- _Source data_:

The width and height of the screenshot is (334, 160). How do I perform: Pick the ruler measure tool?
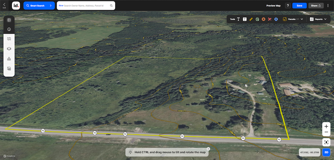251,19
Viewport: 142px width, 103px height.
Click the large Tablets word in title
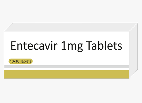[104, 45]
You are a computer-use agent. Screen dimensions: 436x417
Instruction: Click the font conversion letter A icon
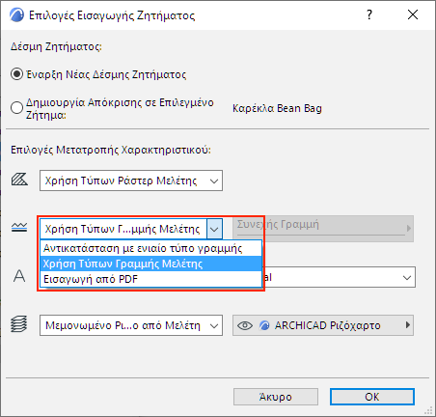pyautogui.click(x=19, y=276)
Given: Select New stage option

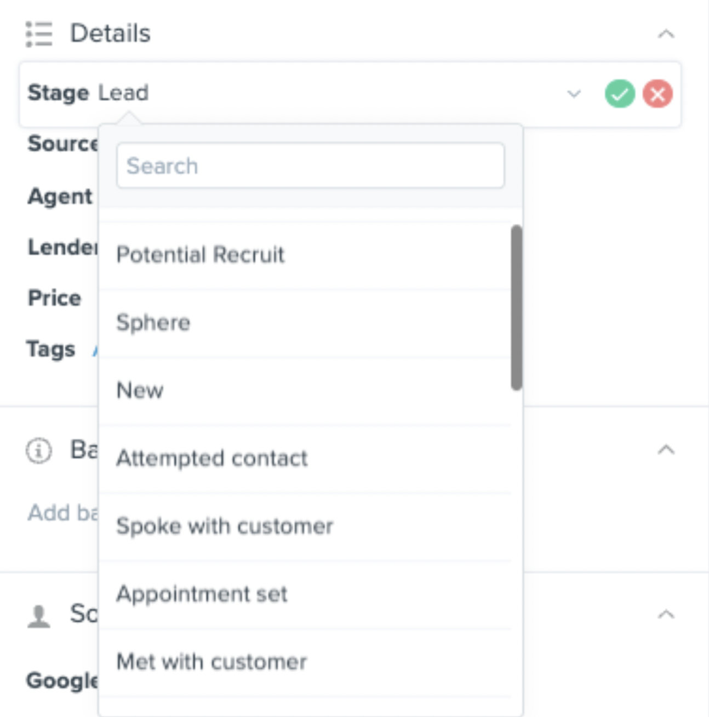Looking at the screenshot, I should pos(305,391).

--

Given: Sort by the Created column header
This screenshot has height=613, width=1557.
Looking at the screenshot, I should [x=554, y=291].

- _What is expected_: Write back the stretch of lines above that begins with the line holding "The width and" and ends with the line holding "You are a computer-use", both included, exactly as written. Pictures stay out.

- _Solution_:
The width and height of the screenshot is (334, 160). How do I perform: Pick the ruler measure tool?
251,19
Viewport: 142px width, 103px height.
Click the large Tablets word in title
[104, 45]
You are a computer-use agent. Screen dimensions: 436x417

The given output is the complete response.